** ASSIGNMENT **
Rewrite the records below, substituting "Find the element on the screen" for every occurrence of "Locate an element on the screen" and leaving all other text unchanged.
======== TASK DATA
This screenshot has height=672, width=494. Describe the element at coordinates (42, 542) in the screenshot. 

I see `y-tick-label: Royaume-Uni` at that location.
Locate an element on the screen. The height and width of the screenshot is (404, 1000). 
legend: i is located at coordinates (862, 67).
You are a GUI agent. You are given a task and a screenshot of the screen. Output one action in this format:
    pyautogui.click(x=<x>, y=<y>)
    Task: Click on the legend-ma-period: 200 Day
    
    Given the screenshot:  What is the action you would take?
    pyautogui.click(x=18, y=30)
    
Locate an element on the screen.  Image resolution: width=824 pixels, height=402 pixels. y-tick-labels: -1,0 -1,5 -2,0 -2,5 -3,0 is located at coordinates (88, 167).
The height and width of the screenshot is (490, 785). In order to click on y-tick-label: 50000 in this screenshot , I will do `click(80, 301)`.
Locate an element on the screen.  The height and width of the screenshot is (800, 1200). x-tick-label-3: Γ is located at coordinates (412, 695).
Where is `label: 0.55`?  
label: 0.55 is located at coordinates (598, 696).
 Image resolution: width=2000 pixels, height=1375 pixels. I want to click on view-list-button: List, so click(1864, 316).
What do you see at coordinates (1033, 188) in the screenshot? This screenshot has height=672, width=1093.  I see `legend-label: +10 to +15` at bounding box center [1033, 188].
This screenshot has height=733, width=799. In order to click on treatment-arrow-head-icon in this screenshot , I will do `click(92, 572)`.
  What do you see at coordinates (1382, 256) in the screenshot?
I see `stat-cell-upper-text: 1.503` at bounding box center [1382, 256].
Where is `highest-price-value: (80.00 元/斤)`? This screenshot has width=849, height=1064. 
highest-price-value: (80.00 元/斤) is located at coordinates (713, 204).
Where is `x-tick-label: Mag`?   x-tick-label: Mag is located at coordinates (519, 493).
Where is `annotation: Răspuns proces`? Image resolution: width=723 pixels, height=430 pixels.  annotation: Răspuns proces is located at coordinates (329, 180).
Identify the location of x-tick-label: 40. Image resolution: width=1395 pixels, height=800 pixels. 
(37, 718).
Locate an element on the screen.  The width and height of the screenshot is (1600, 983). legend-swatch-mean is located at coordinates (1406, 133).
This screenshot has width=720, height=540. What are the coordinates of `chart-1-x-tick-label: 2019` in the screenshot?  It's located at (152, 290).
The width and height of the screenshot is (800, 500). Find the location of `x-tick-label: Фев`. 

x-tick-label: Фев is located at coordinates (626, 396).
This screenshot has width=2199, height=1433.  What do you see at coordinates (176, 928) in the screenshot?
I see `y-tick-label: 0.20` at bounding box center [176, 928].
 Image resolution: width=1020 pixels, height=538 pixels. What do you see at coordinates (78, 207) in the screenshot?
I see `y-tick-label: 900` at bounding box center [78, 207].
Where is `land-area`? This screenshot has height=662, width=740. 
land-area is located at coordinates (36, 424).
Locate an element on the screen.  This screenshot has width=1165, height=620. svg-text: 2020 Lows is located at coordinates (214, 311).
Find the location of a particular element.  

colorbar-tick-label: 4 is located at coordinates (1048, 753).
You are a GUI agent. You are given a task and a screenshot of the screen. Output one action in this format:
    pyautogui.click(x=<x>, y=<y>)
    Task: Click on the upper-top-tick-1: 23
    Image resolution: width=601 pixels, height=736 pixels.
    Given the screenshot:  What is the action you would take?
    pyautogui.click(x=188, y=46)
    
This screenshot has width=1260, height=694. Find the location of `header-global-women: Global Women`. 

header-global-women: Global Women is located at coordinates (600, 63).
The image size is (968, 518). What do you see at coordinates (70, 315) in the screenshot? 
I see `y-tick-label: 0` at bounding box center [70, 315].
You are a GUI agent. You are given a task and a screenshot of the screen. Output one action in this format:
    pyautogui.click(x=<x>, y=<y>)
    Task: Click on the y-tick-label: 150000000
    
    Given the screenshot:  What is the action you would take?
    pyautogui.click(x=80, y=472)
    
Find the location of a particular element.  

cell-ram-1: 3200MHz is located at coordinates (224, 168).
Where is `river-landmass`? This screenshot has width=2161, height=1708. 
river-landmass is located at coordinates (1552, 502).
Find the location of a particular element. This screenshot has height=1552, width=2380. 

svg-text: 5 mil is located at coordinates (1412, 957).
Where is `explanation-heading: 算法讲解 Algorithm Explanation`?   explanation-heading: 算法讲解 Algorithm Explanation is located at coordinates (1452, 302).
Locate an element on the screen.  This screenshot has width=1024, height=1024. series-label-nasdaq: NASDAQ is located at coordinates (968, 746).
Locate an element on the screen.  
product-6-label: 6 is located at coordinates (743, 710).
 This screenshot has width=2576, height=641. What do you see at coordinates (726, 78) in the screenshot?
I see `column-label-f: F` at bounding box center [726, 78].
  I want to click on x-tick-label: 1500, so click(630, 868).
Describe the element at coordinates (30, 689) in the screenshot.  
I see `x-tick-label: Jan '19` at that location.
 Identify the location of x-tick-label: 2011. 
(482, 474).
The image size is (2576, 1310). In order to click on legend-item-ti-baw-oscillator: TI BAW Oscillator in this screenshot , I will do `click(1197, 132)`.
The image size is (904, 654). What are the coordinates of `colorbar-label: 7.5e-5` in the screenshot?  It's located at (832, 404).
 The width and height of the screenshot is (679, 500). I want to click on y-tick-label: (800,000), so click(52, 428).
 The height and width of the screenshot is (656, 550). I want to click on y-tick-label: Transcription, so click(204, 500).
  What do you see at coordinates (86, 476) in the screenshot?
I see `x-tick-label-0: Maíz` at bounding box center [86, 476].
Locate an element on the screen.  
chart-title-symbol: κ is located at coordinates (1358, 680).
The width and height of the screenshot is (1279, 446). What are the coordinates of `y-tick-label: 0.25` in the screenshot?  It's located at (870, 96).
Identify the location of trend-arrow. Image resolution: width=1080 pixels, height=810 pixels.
================
** SOLVED EXERCISE **
This screenshot has height=672, width=494. Describe the element at coordinates (42, 542) in the screenshot. 

I see `y-tick-label: Royaume-Uni` at that location.
Find the element on the screen. The height and width of the screenshot is (404, 1000). 
legend: i is located at coordinates (862, 67).
You are a GUI agent. You are given a task and a screenshot of the screen. Output one action in this format:
    pyautogui.click(x=<x>, y=<y>)
    Task: Click on the legend-ma-period: 200 Day
    
    Given the screenshot:  What is the action you would take?
    pyautogui.click(x=18, y=30)
    
Find the element on the screen.  Image resolution: width=824 pixels, height=402 pixels. y-tick-labels: -1,0 -1,5 -2,0 -2,5 -3,0 is located at coordinates (88, 167).
The height and width of the screenshot is (490, 785). In order to click on y-tick-label: 50000 in this screenshot , I will do `click(80, 301)`.
Find the element on the screen.  The height and width of the screenshot is (800, 1200). x-tick-label-3: Γ is located at coordinates (412, 695).
Where is `label: 0.55`?  
label: 0.55 is located at coordinates (598, 696).
 Image resolution: width=2000 pixels, height=1375 pixels. I want to click on view-list-button: List, so click(1864, 316).
What do you see at coordinates (1033, 188) in the screenshot? This screenshot has height=672, width=1093.  I see `legend-label: +10 to +15` at bounding box center [1033, 188].
This screenshot has height=733, width=799. In order to click on treatment-arrow-head-icon in this screenshot , I will do `click(92, 572)`.
  What do you see at coordinates (1382, 256) in the screenshot?
I see `stat-cell-upper-text: 1.503` at bounding box center [1382, 256].
Where is `highest-price-value: (80.00 元/斤)`? This screenshot has width=849, height=1064. 
highest-price-value: (80.00 元/斤) is located at coordinates (713, 204).
Where is `x-tick-label: Mag`?   x-tick-label: Mag is located at coordinates (519, 493).
Where is `annotation: Răspuns proces`? Image resolution: width=723 pixels, height=430 pixels.  annotation: Răspuns proces is located at coordinates (329, 180).
Identify the location of x-tick-label: 40. Image resolution: width=1395 pixels, height=800 pixels. 
(37, 718).
Find the element on the screen.  The width and height of the screenshot is (1600, 983). legend-swatch-mean is located at coordinates (1406, 133).
This screenshot has width=720, height=540. What are the coordinates of `chart-1-x-tick-label: 2019` in the screenshot?  It's located at (152, 290).
The width and height of the screenshot is (800, 500). Find the location of `x-tick-label: Фев`. 

x-tick-label: Фев is located at coordinates (626, 396).
This screenshot has width=2199, height=1433.  What do you see at coordinates (176, 928) in the screenshot?
I see `y-tick-label: 0.20` at bounding box center [176, 928].
 Image resolution: width=1020 pixels, height=538 pixels. What do you see at coordinates (78, 207) in the screenshot?
I see `y-tick-label: 900` at bounding box center [78, 207].
Where is `land-area`? This screenshot has height=662, width=740. 
land-area is located at coordinates (36, 424).
Find the element on the screen.  This screenshot has width=1165, height=620. svg-text: 2020 Lows is located at coordinates (214, 311).
Find the location of a particular element.  

colorbar-tick-label: 4 is located at coordinates (1048, 753).
You are a GUI agent. You are given a task and a screenshot of the screen. Output one action in this format:
    pyautogui.click(x=<x>, y=<y>)
    Task: Click on the upper-top-tick-1: 23
    Image resolution: width=601 pixels, height=736 pixels.
    Given the screenshot:  What is the action you would take?
    pyautogui.click(x=188, y=46)
    
This screenshot has width=1260, height=694. Find the location of `header-global-women: Global Women`. 

header-global-women: Global Women is located at coordinates (600, 63).
The image size is (968, 518). What do you see at coordinates (70, 315) in the screenshot? 
I see `y-tick-label: 0` at bounding box center [70, 315].
You are a GUI agent. You are given a task and a screenshot of the screen. Output one action in this format:
    pyautogui.click(x=<x>, y=<y>)
    Task: Click on the y-tick-label: 150000000
    
    Given the screenshot:  What is the action you would take?
    pyautogui.click(x=80, y=472)
    
Find the location of a particular element.  

cell-ram-1: 3200MHz is located at coordinates (224, 168).
Where is `river-landmass`? This screenshot has width=2161, height=1708. 
river-landmass is located at coordinates (1552, 502).
Find the location of a particular element. This screenshot has height=1552, width=2380. 

svg-text: 5 mil is located at coordinates (1412, 957).
Where is `explanation-heading: 算法讲解 Algorithm Explanation`?   explanation-heading: 算法讲解 Algorithm Explanation is located at coordinates (1452, 302).
Find the element on the screen.  This screenshot has width=1024, height=1024. series-label-nasdaq: NASDAQ is located at coordinates (968, 746).
Find the element on the screen.  
product-6-label: 6 is located at coordinates (743, 710).
 This screenshot has width=2576, height=641. What do you see at coordinates (726, 78) in the screenshot?
I see `column-label-f: F` at bounding box center [726, 78].
  I want to click on x-tick-label: 1500, so click(630, 868).
Describe the element at coordinates (30, 689) in the screenshot.  
I see `x-tick-label: Jan '19` at that location.
 Identify the location of x-tick-label: 2011. 
(482, 474).
The image size is (2576, 1310). In order to click on legend-item-ti-baw-oscillator: TI BAW Oscillator in this screenshot , I will do `click(1197, 132)`.
The image size is (904, 654). What are the coordinates of `colorbar-label: 7.5e-5` in the screenshot?  It's located at (832, 404).
 The width and height of the screenshot is (679, 500). I want to click on y-tick-label: (800,000), so click(52, 428).
 The height and width of the screenshot is (656, 550). I want to click on y-tick-label: Transcription, so click(204, 500).
  What do you see at coordinates (86, 476) in the screenshot?
I see `x-tick-label-0: Maíz` at bounding box center [86, 476].
Find the element on the screen.  
chart-title-symbol: κ is located at coordinates (1358, 680).
The width and height of the screenshot is (1279, 446). What are the coordinates of `y-tick-label: 0.25` in the screenshot?  It's located at (870, 96).
Identify the location of trend-arrow. Image resolution: width=1080 pixels, height=810 pixels.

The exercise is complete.